E assim tudo se mantém na paz do Senhor.
Os euros escorrem pela calçada. Mais de um milhão até 2020!
E saem catálogos pífios estragando boas fotos de peças excelentes. Chegam às vezes depois das exposições encerrarem… mas é tudo obra de profissionais do design gráfico.
Há brisas de aquisições de peças de gosto duvidoso: rolhas grotescas de “biscuit” da Vista Alegre misturadas com cactos da Bordalo que miram do primeiro balcão a exposição pouco inspirada dos ceramistas caldenses, rente ao solo, mergulhada em pó branco… para admirar… de cócoras na Casa dos Barcos que foi o primeiro poiso do ainda potencial Museu Malhoa.

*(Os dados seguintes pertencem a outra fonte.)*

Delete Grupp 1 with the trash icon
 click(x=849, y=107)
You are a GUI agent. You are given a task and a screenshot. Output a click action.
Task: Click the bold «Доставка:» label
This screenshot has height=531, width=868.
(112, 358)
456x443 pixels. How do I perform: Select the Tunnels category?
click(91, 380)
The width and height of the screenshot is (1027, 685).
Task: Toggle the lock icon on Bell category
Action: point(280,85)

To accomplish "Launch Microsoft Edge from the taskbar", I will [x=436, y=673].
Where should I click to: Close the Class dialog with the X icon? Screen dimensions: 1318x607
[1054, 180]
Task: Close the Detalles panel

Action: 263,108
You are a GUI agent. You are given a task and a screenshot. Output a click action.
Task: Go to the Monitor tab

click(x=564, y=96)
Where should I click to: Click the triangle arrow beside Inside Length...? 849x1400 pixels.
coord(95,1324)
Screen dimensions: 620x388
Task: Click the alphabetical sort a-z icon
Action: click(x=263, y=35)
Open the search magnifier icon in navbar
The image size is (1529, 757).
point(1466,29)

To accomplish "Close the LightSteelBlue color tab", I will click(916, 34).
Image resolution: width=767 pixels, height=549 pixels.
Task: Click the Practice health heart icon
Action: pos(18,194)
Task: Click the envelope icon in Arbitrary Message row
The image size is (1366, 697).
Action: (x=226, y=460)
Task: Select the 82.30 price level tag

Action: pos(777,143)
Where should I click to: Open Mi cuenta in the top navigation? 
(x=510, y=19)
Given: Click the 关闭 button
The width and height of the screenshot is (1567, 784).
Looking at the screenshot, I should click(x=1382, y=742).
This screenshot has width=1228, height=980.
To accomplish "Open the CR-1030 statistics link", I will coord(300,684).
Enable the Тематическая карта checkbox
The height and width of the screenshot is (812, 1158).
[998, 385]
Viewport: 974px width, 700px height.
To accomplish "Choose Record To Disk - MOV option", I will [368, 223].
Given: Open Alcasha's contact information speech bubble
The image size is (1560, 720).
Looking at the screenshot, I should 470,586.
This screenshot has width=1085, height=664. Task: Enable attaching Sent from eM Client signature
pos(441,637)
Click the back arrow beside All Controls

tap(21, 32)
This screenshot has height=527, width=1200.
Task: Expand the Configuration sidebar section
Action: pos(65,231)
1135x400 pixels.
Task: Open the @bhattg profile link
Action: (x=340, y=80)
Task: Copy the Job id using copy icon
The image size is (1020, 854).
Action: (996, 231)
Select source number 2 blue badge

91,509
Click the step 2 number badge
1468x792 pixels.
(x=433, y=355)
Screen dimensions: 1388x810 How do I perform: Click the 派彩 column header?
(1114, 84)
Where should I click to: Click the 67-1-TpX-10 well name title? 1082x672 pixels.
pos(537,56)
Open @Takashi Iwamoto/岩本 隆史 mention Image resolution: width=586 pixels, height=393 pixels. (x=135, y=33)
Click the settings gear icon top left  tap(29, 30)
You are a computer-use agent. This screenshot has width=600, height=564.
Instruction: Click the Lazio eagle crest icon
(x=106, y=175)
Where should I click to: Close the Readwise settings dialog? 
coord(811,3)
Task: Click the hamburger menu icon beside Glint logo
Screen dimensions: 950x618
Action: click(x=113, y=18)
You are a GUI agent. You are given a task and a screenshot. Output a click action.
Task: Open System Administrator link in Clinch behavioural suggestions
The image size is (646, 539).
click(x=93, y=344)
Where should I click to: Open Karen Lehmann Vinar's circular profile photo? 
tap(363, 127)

As eleições estão à porta e há que mudar alguma coisa para que tudo fique na mesma.
Há promessas quentes de mudança, se um cavaleiro branco (Ajax?) que já foi de quase todos e agora se apresenta pela direita baixa, der um novo CLIC e num passe de mágica o seu esplendor brilhar para todos nós. Não para quem o repescou e, se calhar, vai perder uma voz que até acertava muitas vezes.
Alegrai-vos Caldenses que para o ano eu volto e prometo não dizer mal de nada do que for bem feito aqui no burgo e arredores.